Determined to do what he can to keep the memory of Peter Sellers as fresh as possible, Martin returns to the role of Clouseau with all the comedic passion of an IRS auditor. With his molting caterpillar mustache, he looks like Chaplin in "Monsieur Verdoux," and his performance will have a similar effect on a multiplex that a slammed oven door has on a souffle. Without dwelling too much on Sellers (although we'd like to), his original Clouseau was brilliant, definitive and, now and then, screamingly funny. But the performance was also an organic whole: Clouseau lived within a bubble of imbecility that could not be penetrated by logic, physics or the scorn of his betters (who were legion). Clouseau lived exclusively in Clouseau World, brushing off his injured dignity when necessary (which made him sympathetic), but remaining willfully blind to his own ineptitude (which absolved us of our laughter).

Martin? His inspector is a Clouseau du jour, a Clouseau who changes with each scene and set of circumstances; his silliness has no gravitas, his mincing faux French is the foie gras of fatuous inflection. He's as annoying as alliteration. He is not even very likable.

He is, of course, a baboon. But what kind of Clouseau would rub his Légion d'Honneur (awarded him during the last go-round) in the face of his superior officer, Chief Inspector Dreyfus (John Cleese, replacing Kevin Kline)? Clouseau is supposed to be oblivious to Dreyfus, not bait him. But never mind: After trying to get rid of Clouseau for the umpteenth time, Dreyfus has to assign his problem child to an international "dream team" of investigators probing the disappearance of the world's greatest artifacts, including the fabled Pink Panther diamond (yes, that's where the title originally came from). The team includes Clouseau's partner, Ponton (a cleanshaven-hence-unrecognizable Jean Reno); Nicole (Emily Mortimer), who would like to be Clouseau's girlfriend; Inspector Vincenzo Brancaleone (Andy Garcia); Chief Inspector Randall Pepperidge (Alfred Molina); electronics expert Kenji Mazuto (Yuki Matsuzaki); and an Indian criminologist named Sonia (Bollywood beauty Aishwarya Rai). What they did to deserve Clouseau is anybody's guess.

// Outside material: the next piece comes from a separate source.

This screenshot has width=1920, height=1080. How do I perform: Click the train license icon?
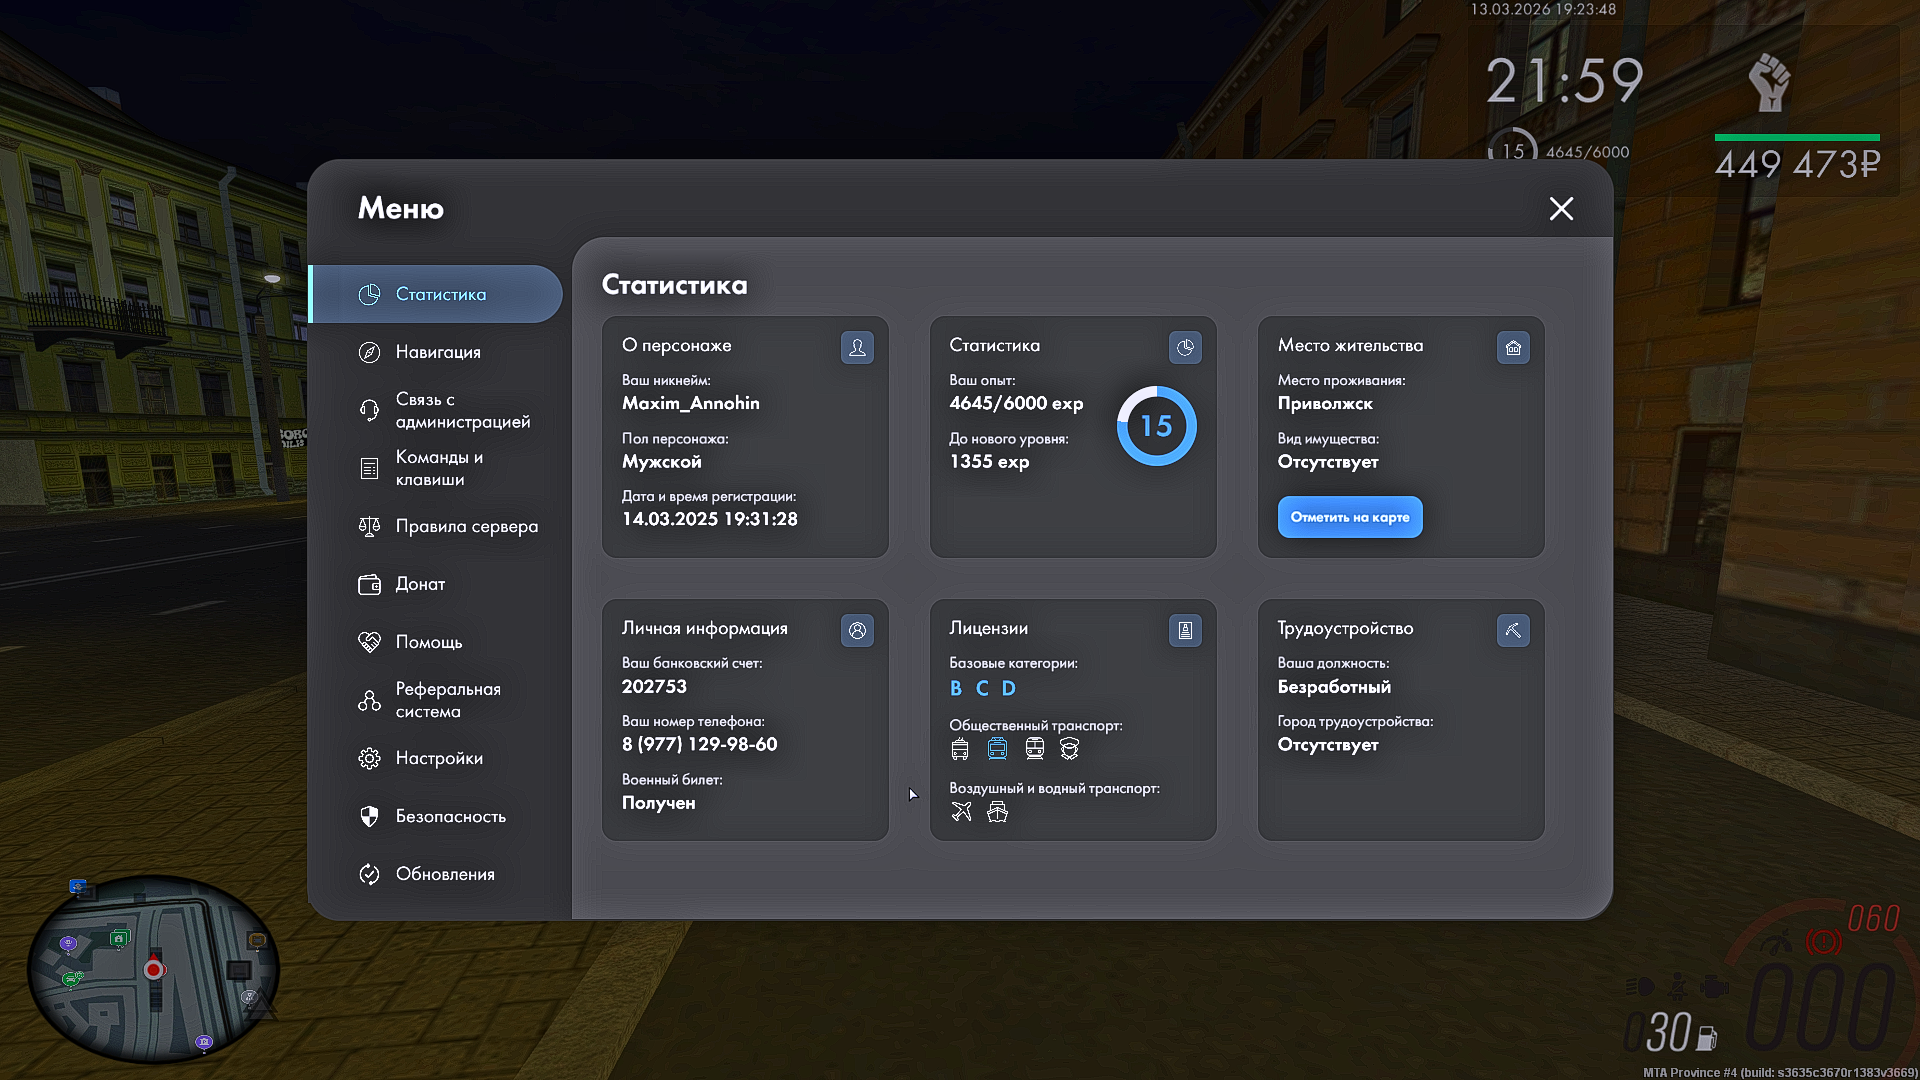tap(1034, 749)
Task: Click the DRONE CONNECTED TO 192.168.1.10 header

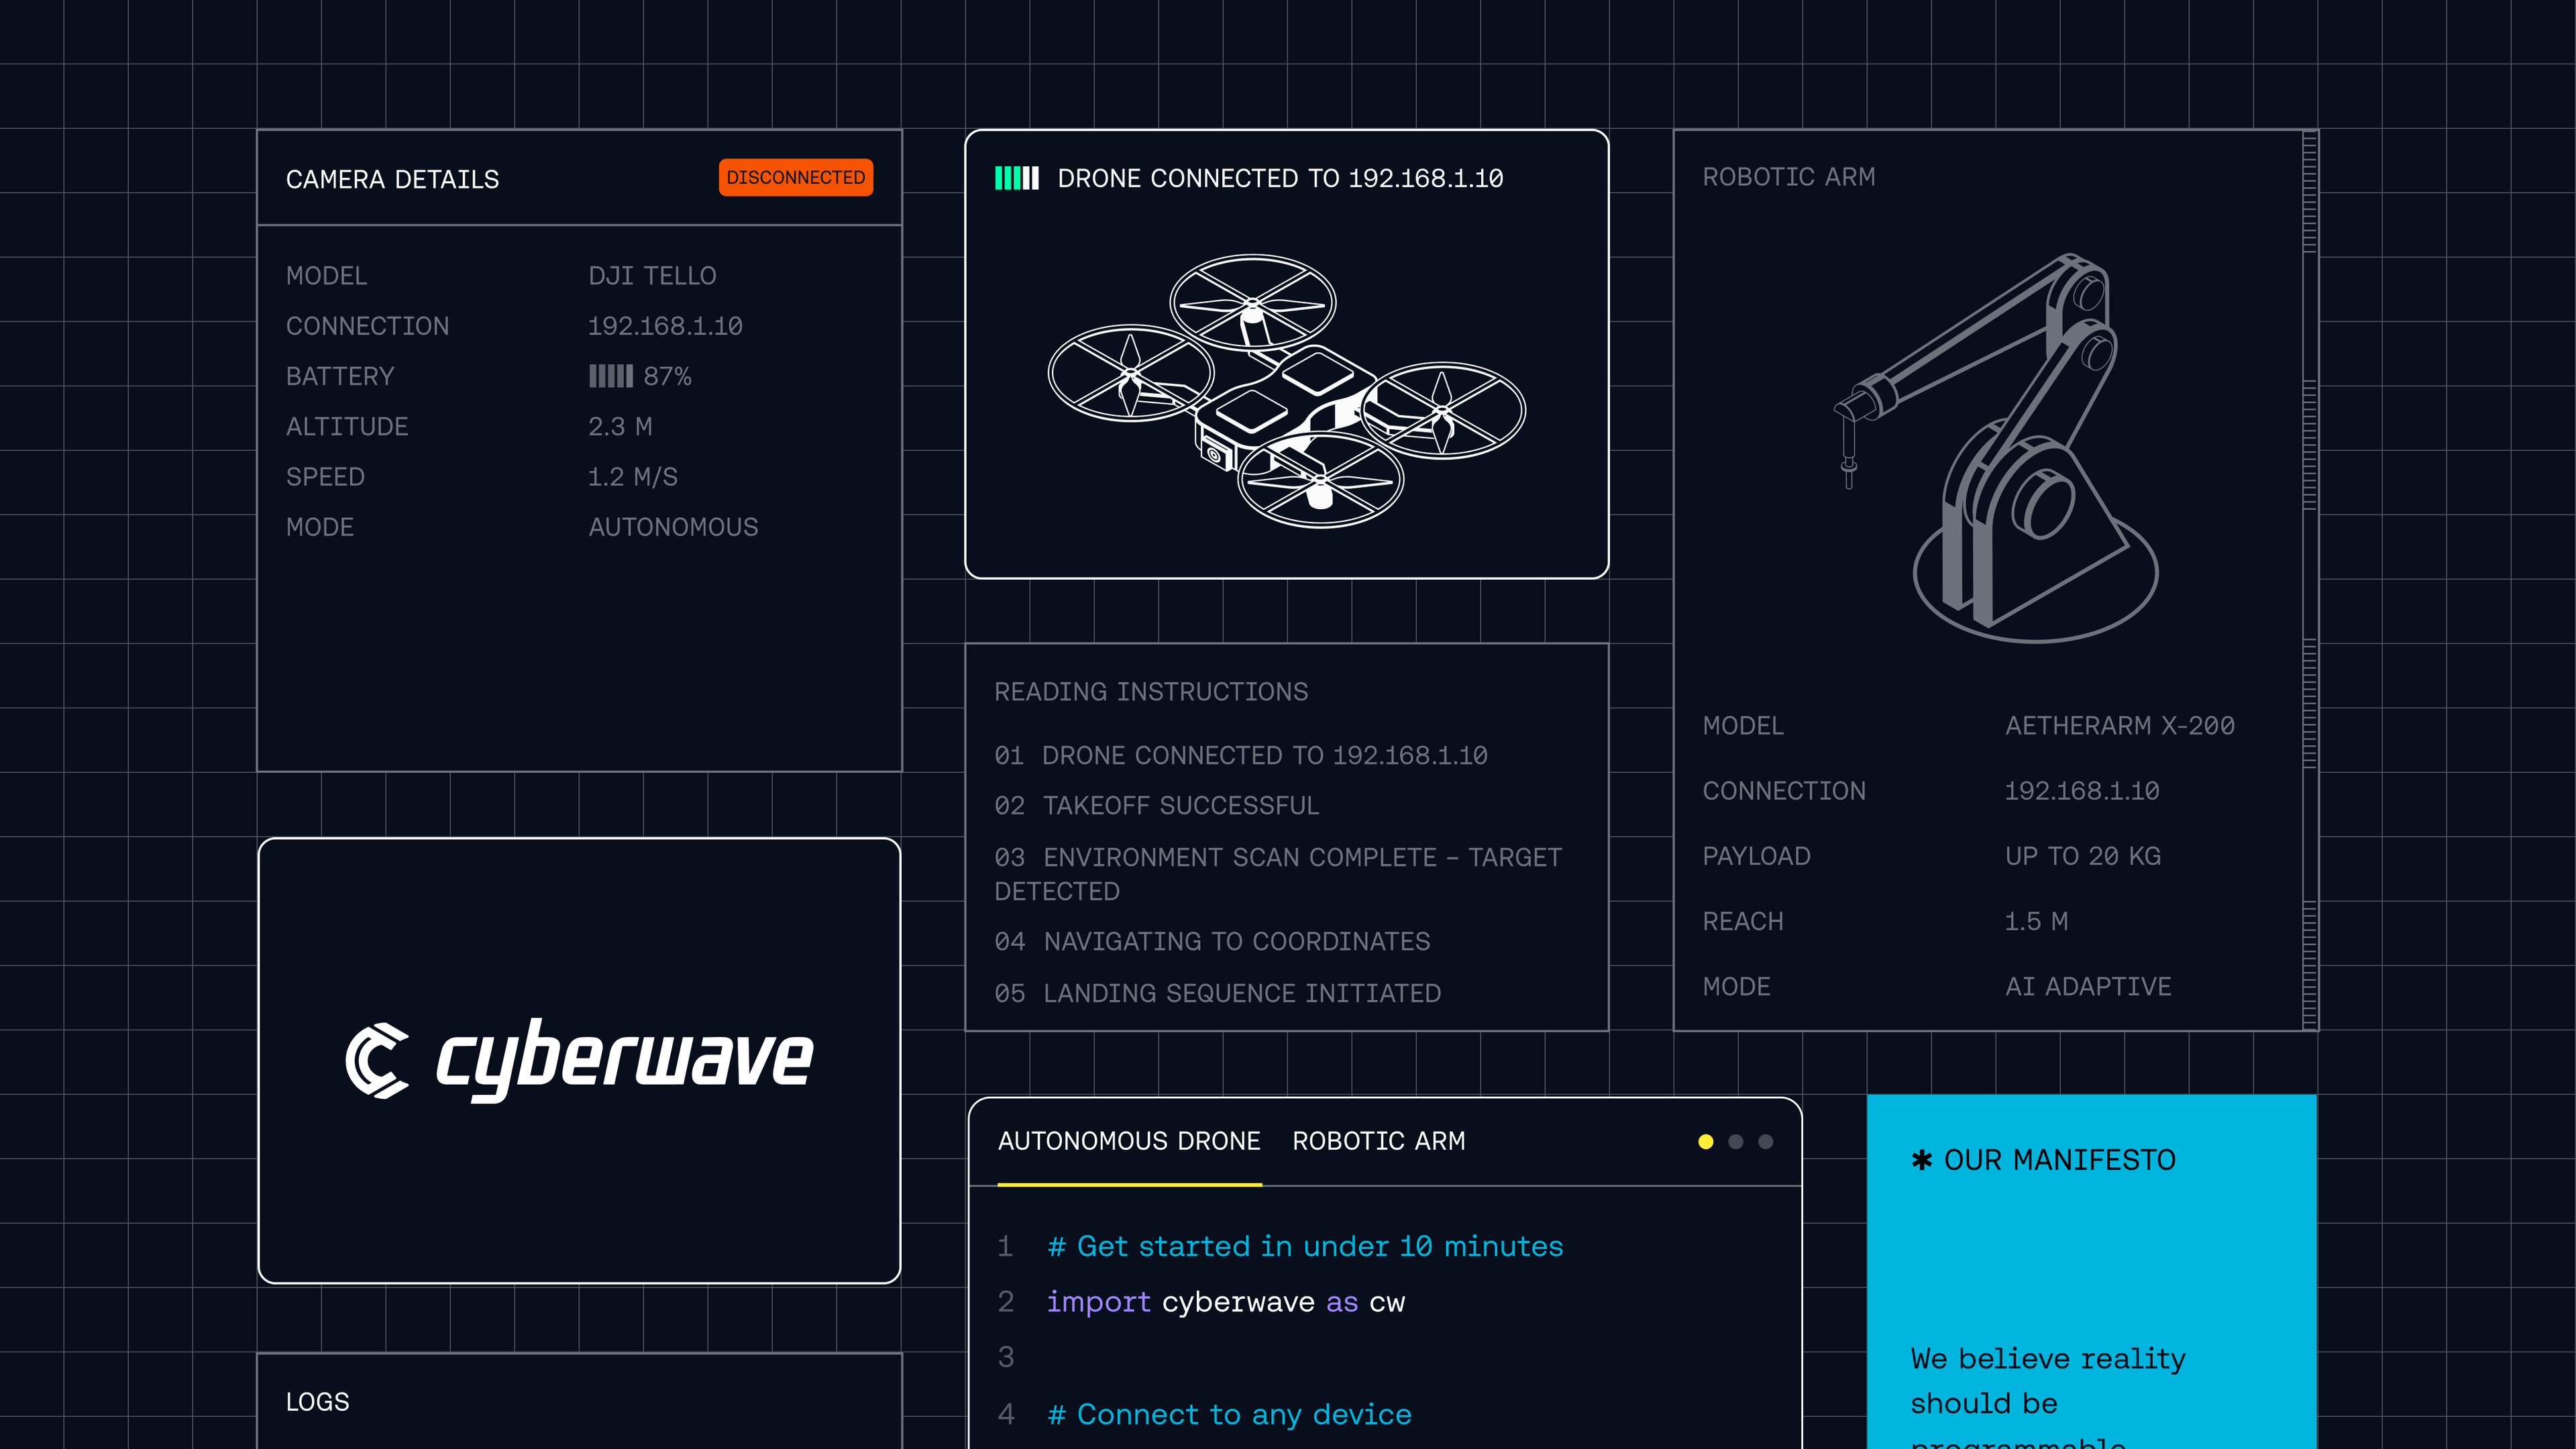Action: click(1280, 178)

As directed by the unheralded Norwegian Harald Zwart ("Agent Cody Banks"), "PP2" has two moments of absolute mirth: One involves Clouseau trying to pick a bottle of wine out of a restaurant rack, losing control of the bottles and involving every patron in the place in an elaborate juggling act. That it's all a computer trick is obvious, but unlike almost everything else in the movie, we haven't seen it before.

The other gem is a sequence in which the assembled "dream team" watches aghast via closed circuit as Clouseau stumbles around the estate of their chief suspect, Avellaneda (Jeremy Irons), unbeknown to Avellaneda. The scene possesses the kind of unhinged slapstick spirit that you suddenly notice is missing everywhere else in the film.

It's a formula problem. One can understand why Columbia Pictures and MGM would make this thing: "The Pink Panther" is a known quantity; it has name recognition, as does Steve Martin, who people seem to think is still funny. Frankly, he seems exhausted. But there are other flies in the ointment.

The inherent hilarity of being French certainly isn't what it was in 1963 (the year of the first "Panther" comedy), and the puncturing of propriety by Clouseau packs a pretty weak punch, given there is no propriety. And Martin's heart doesn't seem to be in it. He wants to write New Yorker stories and novellas that get turned into movies like "Shopgirl." What can we say? Bonne chance, mon ami.

The Pink Panther 2 (92 minutes, at area theaters) is rated PG-13 for adult humor, vulgarity.